State of the Union
The President’s message last night had several references to healthcare related issues. He:
Called for increased funding for childhood cancer ($500 million over the next 10 years);
Proposed increase funding to eliminate HIV transmission;
Requested that health care entities increase price transparency to lower costs- especially in the pharma sector;
Reinforced his desire to eliminate“late term abortions;”
Expressed pride for eliminating the individual insurance mandate;
Stressed the importance of making sure insurance companies did not discriminate based on pre-existing conditions; and
Expressed pride in passage of the “Right to Try” law, which gives patients the ability to access non-FDA approved medications in cases where other treatments are not working.
Except for the funding of the first two initiatives, he did not offer any details about how goals would be pursued.
However, HHS Secretary Azar followed up with some details about the HIV reduction plans that include:
Identifying "geographic hotspots;"
Augmenting existing programs, (like the Ryan White HIV/AIDS Program); and
Initiating new programs through community health centers that will increase access to screening and PrEP prophylaxis medication.
Absent from the speech was the public health issue of gun violence, which Stacey Abrams addressed in the Democratic reply.
By the way, don’t forget to consult the fact checker in the Washington Post
About the public’s health
New disease surveillance tool helps detect any human virus: If a virus has a low concentration in blood samples, it can be difficult to diagnose a disease or carrier state. This new technique allows selective “catching” of genomic information to make earlier detection possible. “Short for ‘Compact Aggregation of Targets for Comprehensive Hybridization,’ CATCH allows users to design custom sets of probes to capture genetic material of any combination of microbial species, including viruses or even all forms of all viruses known to infect humans.”
Younger than 100? Soon, you might not be able to smoke cigarettes in Hawaii: Hawaii was the first state to increase the legal age for smoking to twenty one. Now legislators are talking about gradually increasing this age by decades over the next few years until, in 2024, it reaches 100. Imagine a new ad campaign for “Senior Smokes?”
Making OxyContin 'Tamper Proof' Helped Spread Hepatitis C: File this one under the law of unintended consequences. Given the opioid crisis, makers of OxyContin made the formulation harder to abuse. As a result, addicts have turned to using heroin and sharing their needles. This practice has caused a surge in Hepatitis C and HIV infections. Now we have another problem to fix.
Bipartisan group of lawmakers introduces bill to fight high drug prices: One way branded drug manufacturers slow generic companies from entering the market is by delays in providing them with the patented drug for FDA-required comparison studies.

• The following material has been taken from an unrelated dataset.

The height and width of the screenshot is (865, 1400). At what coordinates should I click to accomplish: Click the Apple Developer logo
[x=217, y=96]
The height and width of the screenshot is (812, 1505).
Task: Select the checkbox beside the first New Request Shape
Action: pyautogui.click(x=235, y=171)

Senators on both sides of the aisle have recognized this problem and are promoting legislation to make it easier to obtain reference samples.
Democrats bat away Trump's olive branch on drug pricing: Republicans have proposed several measures to control rising drug prices, including direct negotiation with pharma companies and indexing tied to prices in other countries. Democrats are skeptical about how serious their opponents are about these measures so they are offering some of their own. This article is a nice summary of where the two parties stand on this issue.
OnYourRxSide: Continuing the theme of high drug prices, Pharmaceutical Benefit Managers (PBMs) launched an ad campaign to inform the public about how much value they deliver by making sure prices stay low. Recall that PBMs are the ones who get pharma company rebates.
Take a look at their site and make up your mind if you are convinced by the message.
Flip the Script: Drugmakers Blame Middlemen for Price Increases: One more on this topic. Pharma manufacturers have claimed they need higher prices to cover increasing costs of R&D to come up with new and better medications. Now they are changing their story. The real (?) reason for the increases, they claim, is the higher PBM and payer demands for rebates. Everyone seems to be pointing fingers at one another. Is there a free-market solution or does the federal government need to get involved?
About healthcare IT
Google Tries to Patent Healthcare Deep Learning, EHR Analytics: The patent application is titled
”System and method for predicting and summarizing medical events from electronic health records.” It takes longitudinal EHR data and applies “deep learning” to predict healthcare events. Sounds like IBM’s Watson might have some competition.